JoaoESmoreira

JUC Compiler

The main goal of the project is to build a working compiler capable of performing lexical, syntactic, and semantic analysis for the JUC language. The grammar was provided in EBNF notation and required disambiguation to avoid Shift-Reduce and Reduce-Reduce conflicts, allowing smooth integration with Yacc for bottom-up parsing.

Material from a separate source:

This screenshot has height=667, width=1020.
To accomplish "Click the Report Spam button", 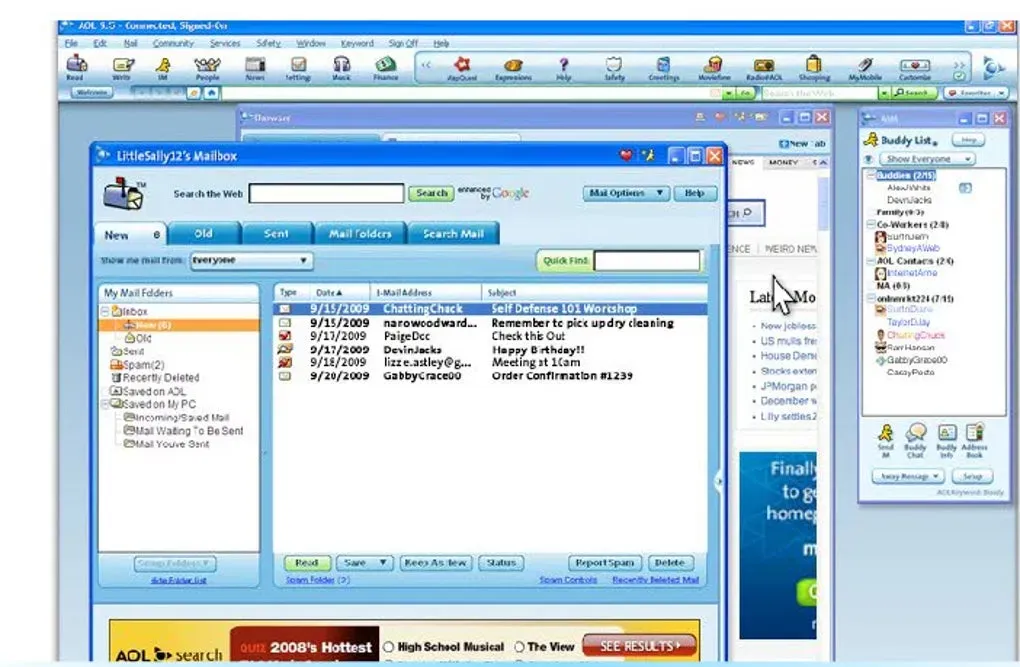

The full repository and documentation can be found here: JUC-Project Repository.

Tools and Technologies

  • C Language — Core implementation language
  • Lex — Lexical analysis tool
  • Yacc — Syntactic analysis (parser generator)
  • LLVM - High-level assembly language
  • Linux/Unix Environment — Compilation and execution

Repository Structure

  • src/: source code implementing Lex, Yacc, and compiler logic
  • docs/: project documentation (including this report)
  • Makefile: build and run automation
  • README.org: project overview and build instructions

Grammar Design

The grammar was rewritten to eliminate ambiguities by defining operator precedence and associativity using directives:

  • %left, %right, and %nonassoc
  • Precedence is defined from lower to higher levels

To correctly handle optional if-then-else statements, a special NO ELSE non-associative operator was introduced with the %prec directive to control precedence when else is omitted.

Data Structures

Token

A token_t structure was created to store the lexical information produced by Lex, containing:

  • value (token value)
  • line and col (token position in the source file)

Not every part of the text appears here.